On Monday, Sept 21 a new British film, The Age of Stupid, will have its global premiere. In the US, the hip, youth-oriented, drama-documentary-animation movie on "climate change, oil, war, politics, consumerisim and human stupidity" will launch from a solar-powered cinema tent in New York live to over 400 movie theaters across the country, timed for the day before the UN's climate meeting on Sept 22nd, when 80 heads of state -- and therefore the world's media -- will gather in New York.
Following the screening, there will be a 40-minute live event featuring Kofi Annan, actress Gillian Anderson, the film's director Franny Armstrong and star, Oscar-nominated British actor Pete Postlethwaite. Audiences will also hear from scientists working in the Himalayas and the Indonesian rain forest via live satellite link. A group of children will speak from the very room in Copenhagen in which all our futures will be decided at the UN climate summit in December, and Radiohead's Thom Yorke will wrap up the evening with a short acoustic performance.
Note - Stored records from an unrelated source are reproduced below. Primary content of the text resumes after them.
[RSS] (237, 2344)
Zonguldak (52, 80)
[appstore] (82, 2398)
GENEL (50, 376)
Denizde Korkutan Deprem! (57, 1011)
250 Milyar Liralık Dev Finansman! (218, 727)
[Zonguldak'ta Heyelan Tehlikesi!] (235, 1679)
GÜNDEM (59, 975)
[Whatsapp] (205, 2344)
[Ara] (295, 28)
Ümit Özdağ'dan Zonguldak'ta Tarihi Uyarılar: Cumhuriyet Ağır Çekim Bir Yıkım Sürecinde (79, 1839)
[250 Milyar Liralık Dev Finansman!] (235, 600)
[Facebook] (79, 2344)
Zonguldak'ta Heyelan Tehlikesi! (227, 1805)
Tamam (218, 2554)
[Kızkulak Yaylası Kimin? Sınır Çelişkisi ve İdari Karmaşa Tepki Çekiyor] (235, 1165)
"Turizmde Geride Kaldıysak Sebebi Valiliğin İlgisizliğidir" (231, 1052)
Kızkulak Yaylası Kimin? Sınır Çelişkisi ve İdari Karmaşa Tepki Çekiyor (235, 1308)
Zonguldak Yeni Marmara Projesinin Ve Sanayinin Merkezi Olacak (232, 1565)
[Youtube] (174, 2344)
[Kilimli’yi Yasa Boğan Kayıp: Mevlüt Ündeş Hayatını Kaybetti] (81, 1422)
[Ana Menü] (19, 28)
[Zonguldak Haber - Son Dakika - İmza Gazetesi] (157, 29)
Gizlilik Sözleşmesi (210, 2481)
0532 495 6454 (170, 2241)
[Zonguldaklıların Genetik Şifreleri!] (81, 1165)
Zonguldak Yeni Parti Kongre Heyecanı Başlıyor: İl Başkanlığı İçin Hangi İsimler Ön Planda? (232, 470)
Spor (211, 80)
Why all the hullabaloo? Many believe this could be the next, far hipper "An Inconvenient Truth." Pete Postlethwaite ("In the Name of the Father," "Brassed Off") stars as a man born in the 2000s, now living alone in the devastated world of 2055, looking back at "archive" footage from 2007 and asking why we didn't stop climate change when we still had a chance?
Why were we so "stupid"?
The 92 minute film was filmed on location in America, the UK, India, Nigeria, Iraq, Jordan and the Alps. In addition to Postlethwaite, it "stars" a 92-year old French mountain guide, an entrepreneur starting a low-cost airline in India, a Shell oil man who rescued 100 people after Hurricane Katrina, an African woman living in Shell's most profitable oil region in Nigeria and two Iraqi refugee kids trying to find their brother.
On August 12, 2009 the New York Times commented on the unique way this film is being distributed:
Quentin Tarantino never had to go through this.
When "The Age of Stupid," a climate change movie, "opens" across the United States in September, it will play on some 400 screens in a one-night event, with a video performance by Thom Yorke of Radiohead, all paid for by the filmmakers themselves and their backers. In Britain, meanwhile, the film has been showing via an Internet service that lets anyone pay to license a copy, set up a screening and keep the profit.
Is this the kind of media it will take to help people around the world wake up to our precarious situation? And if it is, will we take the next steps towards intelligent action?